((

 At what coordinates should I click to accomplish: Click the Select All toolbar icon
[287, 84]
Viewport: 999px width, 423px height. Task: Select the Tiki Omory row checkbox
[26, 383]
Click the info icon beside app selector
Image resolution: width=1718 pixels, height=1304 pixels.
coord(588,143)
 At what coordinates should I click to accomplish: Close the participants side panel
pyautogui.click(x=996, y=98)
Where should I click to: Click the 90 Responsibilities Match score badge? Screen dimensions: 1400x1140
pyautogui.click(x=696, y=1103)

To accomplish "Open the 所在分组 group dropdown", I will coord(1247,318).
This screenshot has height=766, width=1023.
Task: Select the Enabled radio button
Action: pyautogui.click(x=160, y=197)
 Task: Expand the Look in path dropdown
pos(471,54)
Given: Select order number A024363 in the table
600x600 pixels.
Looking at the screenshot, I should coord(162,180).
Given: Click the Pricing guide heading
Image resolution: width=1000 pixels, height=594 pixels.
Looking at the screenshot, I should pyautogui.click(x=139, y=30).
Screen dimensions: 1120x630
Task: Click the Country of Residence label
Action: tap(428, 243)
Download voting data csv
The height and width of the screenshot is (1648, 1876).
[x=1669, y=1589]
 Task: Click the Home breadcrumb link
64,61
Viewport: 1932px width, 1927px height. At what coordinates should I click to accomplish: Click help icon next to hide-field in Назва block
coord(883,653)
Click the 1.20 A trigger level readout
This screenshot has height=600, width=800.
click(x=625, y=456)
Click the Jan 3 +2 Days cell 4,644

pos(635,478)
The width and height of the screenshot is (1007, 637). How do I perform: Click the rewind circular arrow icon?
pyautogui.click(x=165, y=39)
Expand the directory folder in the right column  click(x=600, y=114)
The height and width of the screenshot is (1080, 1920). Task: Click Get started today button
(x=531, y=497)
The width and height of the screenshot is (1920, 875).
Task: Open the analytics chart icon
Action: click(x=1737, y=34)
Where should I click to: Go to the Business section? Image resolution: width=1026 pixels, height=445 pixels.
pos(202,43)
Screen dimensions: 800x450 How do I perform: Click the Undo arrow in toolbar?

))

Work to complete
Across the entries above, work out how many lines hold "Given". The answer is that number alone.

Solution below
2